*CONSIGNES DE L'EXERCICE*:
**A)** D'après l'extrait sur le mal-être des jeunes femmes, comment le taux de suicide a-t-il évolué entre 2015 et 2022 chez les femmes de moins de 25 ans ?
**B)** Recopiez mot pour mot le passage de l'extrait sur le mal-être des jeunes femmes qui commence aux mots « L'organisme du ministère » et se termine après « chez les hommes. ».
**C)** Résumez sous forme de liste le paragraphe de l'extrait sur le mal-être des jeunes femmes qui débute par « Cette augmentation a été observée », en conservant ses faits principaux.

*BLOC DE TEXTE*:

L'organisme du ministère de la Santé met notamment en lumière le "mal-être croissant des jeunes femmes" ces dernières années, et qualifie la situation d'"alarmante". Le taux de suicide a doublé entre 2015 et 2022 chez les femmes de moins de 25 ans. Et il y a eu "une augmentation inédite des hospitalisations pour geste auto-infligé chez les adolescentes et les jeunes femmes" depuis 2017, ce qui comprend les tentatives de suicide et les automutilations non-suicidaires telles que les scarifications.
Cette augmentation a été observée dès 2016 puis s'est accélérée à partir de 2020 et persiste depuis. Environ 516 jeunes femmes de 15 à 19 ans sur 100.000 ont été hospitalisées en 2023 pour des gestes auto-infligés. Soit une augmentation de 46% par rapport à 2017 et un taux plus de quatre fois supérieur à celui observé chez les hommes.
En 2022, près d’un quart des adolescentes en France déclaraient avoir eu des pensées suicidaires au cours de l’année et environ 5% disaient avoir fait une tentative de suicide les ayant menées à l’hôpital au cours de leur vie, selon l'enquête sur la santé et les consommations lors de la journée défense et citoyenneté (ESCAPAD), citée dans le rapport.

*DONNÉES BRUTES*:
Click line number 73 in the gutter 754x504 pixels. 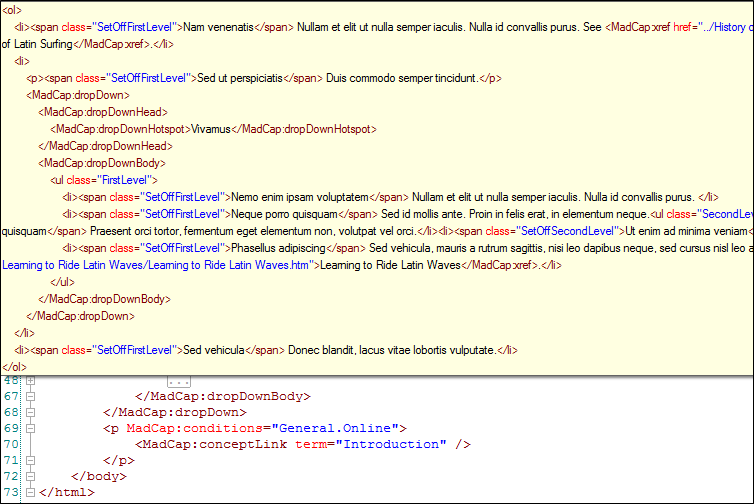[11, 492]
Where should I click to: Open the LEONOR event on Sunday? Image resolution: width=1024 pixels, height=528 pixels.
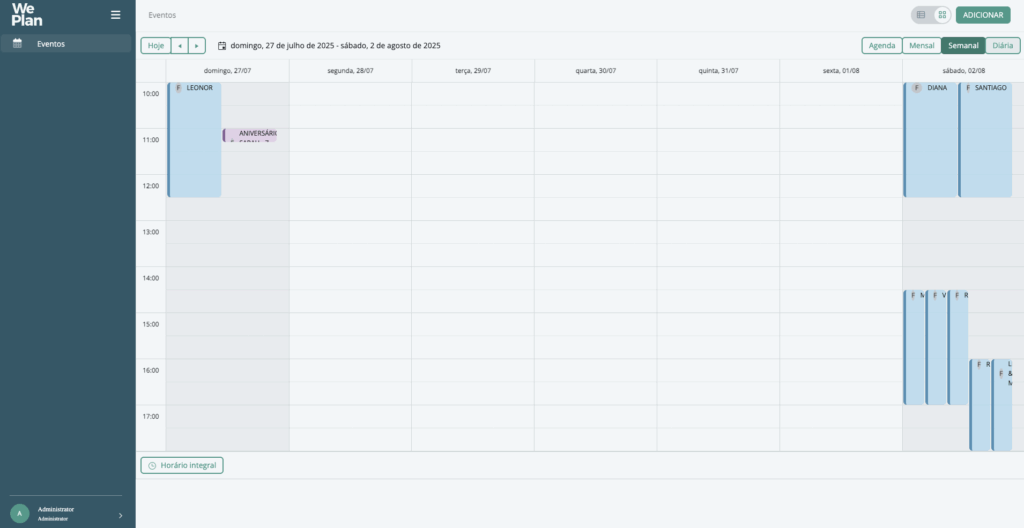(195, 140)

*CORRIGÉ DE L'EXERCICE*:
**A)** Il a doublé.

**B)**
L'organisme du ministère de la Santé met notamment en lumière le "mal-être croissant des jeunes femmes" ces dernières années, et qualifie la situation d'"alarmante". Le taux de suicide a doublé entre 2015 et 2022 chez les femmes de moins de 25 ans. Et il y a eu "une augmentation inédite des hospitalisations pour geste auto-infligé chez les adolescentes et les jeunes femmes" depuis 2017, ce qui comprend les tentatives de suicide et les automutilations non-suicidaires telles que les scarifications.
Cette augmentation a été observée dès 2016 puis s'est accélérée à partir de 2020 et persiste depuis. Environ 516 jeunes femmes de 15 à 19 ans sur 100.000 ont été hospitalisées en 2023 pour des gestes auto-infligés. Soit une augmentation de 46% par rapport à 2017 et un taux plus de quatre fois supérieur à celui observé chez les hommes.

**C)**
- La hausse a été observée dès 2016. Elle s'est accélérée à partir de 2020 et persiste depuis.
- En 2023, environ 516 jeunes femmes de 15 à 19 ans sur 100 000 ont été hospitalisées pour des gestes auto-infligés.
- Cela représente une augmentation de 46 % par rapport à 2017.
- Ce taux est plus de quatre fois supérieur à celui observé chez les hommes.